Amtliche Leitsätze:
- Einem Gemeinderat steht ein organschaftliches Abwehrrecht gegenüber Äußerungen anderer Organe oder Organteile während einer Gemeinderatssitzung aus § 32 Abs. 3 GemO in Verbindung mit dem ungeschriebenen Grundsatz der Organtreue zu, wenn Äußerungen eines Gemeinderatsmitglieds ihm gegenüber den Tatbestand der groben Ungebühr nach § 36 Abs. 3 Satz 1 GemO erfüllen oder als Formalbeleidigung oder als Schmähkritik zu qualifizieren sind oder unsachliche Äußerungen gegenüber einem Gemeinderatsmitglied darstellen, die nicht zum Beratungsgegenstand gehören.
- Die Rechtsprechung des Bundesverwaltungsgerichts zur Neutralitätspflicht eines Bürgermeisters im Verhältnis zu politischen Parteien und zum Sachlichkeitsgebot als allgemeiner Grenze der Äußerungsbefugnis bei öffentlichen Äußerungen eines kommunalen Amtsträgers in amtlicher Eigenschaft ist auf Redebeiträge eines Bürgermeisters in einer öffentlichen Gemeinderatssitzung, die nicht in Wahrnehmung seiner Leitungsfunktion getätigt werden, nicht anwendbar.
- Zur Abgrenzung zwischen einer Tätigkeit eines Bürgermeisters im Rahmen seiner Leitungsfunktion und einer politischen Teilnahme am Meinungskampf kommt es auf die konkreten Umstände der streitgegenständlichen Äußerung an.
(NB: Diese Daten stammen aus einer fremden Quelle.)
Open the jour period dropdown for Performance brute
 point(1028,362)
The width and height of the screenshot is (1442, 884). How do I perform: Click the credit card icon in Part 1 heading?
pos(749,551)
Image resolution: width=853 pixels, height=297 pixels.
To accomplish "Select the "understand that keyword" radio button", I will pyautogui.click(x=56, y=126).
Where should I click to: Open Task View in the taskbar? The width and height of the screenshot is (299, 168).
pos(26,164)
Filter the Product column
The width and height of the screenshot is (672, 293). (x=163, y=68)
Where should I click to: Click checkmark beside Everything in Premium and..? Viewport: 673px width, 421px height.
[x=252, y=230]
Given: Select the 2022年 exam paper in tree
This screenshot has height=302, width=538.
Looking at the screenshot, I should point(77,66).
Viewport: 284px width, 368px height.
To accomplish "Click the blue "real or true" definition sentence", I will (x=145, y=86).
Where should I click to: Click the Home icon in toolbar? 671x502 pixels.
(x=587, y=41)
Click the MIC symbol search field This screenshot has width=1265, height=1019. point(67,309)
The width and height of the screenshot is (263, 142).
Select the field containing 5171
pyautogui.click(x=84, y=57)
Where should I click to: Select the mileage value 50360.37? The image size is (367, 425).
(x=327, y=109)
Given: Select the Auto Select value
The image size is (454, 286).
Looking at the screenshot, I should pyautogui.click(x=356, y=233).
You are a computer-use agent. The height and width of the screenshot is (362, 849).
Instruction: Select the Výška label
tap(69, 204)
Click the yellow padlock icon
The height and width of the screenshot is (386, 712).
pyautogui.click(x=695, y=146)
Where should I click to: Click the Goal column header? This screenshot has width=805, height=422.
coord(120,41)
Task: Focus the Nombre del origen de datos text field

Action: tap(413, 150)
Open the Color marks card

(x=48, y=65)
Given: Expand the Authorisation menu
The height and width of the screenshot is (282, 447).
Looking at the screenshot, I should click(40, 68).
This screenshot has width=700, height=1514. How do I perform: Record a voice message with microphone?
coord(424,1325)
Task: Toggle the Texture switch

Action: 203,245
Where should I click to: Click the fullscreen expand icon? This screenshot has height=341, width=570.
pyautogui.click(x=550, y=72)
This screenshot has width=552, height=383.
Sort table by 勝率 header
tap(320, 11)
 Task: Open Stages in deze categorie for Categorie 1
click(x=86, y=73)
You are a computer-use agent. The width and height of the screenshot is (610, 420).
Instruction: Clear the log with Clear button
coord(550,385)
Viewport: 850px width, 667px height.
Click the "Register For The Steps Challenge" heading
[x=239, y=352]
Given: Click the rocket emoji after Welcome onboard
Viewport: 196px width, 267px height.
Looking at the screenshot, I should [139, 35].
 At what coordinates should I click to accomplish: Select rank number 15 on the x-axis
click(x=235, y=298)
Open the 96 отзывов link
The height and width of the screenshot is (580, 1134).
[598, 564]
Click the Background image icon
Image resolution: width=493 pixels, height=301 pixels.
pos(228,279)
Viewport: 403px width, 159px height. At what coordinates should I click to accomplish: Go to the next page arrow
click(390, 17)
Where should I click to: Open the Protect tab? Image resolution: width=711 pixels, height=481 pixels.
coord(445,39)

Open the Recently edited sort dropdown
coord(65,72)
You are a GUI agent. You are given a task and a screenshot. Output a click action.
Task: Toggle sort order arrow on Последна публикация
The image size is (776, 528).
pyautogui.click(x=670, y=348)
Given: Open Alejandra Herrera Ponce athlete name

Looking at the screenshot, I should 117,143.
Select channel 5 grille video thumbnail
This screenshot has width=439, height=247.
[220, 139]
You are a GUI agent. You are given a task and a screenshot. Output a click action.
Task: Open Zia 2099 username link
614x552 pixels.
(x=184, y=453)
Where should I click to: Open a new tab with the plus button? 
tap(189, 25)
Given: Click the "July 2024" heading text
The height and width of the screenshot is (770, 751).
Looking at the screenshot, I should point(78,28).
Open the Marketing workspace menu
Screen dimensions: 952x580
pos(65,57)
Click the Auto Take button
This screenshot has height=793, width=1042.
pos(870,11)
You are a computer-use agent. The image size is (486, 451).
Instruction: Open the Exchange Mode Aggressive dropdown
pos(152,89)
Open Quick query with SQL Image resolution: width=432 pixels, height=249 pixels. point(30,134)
- Maßgeblich sind dabei - aus Sicht eines verständigen Bürgers - der konkrete Inhalt der Aussage und ihr Gesamtkontext. Zu berücksichtigen sind u.a. der äußere Rahmen der Aussage, eine etwaige Inanspruchnahme der Autorität des Amts und der Einsatz von mit dem Amt verbundenen Ressourcen. Nur wenn nach außen hinreichend deutlich erkennbar ist, dass der Bürgermeister bei einer Äußerung nicht in Wahrnehmung seiner Leitungskompetenz im Gemeinderat handelte, liegt eine davon zu unterscheidende Stellungnahme im politischen Meinungskampf vor.
- Bei Redebeiträgen eines Bürgermeisters in einer öffentlichen Gemeinderatssitzung, die nicht in Wahrnehmung seiner Leitungsfunktion getätigt werden, unterliegt dieser den für alle Gemeinderatsmitglieder geltenden Einschränkungen.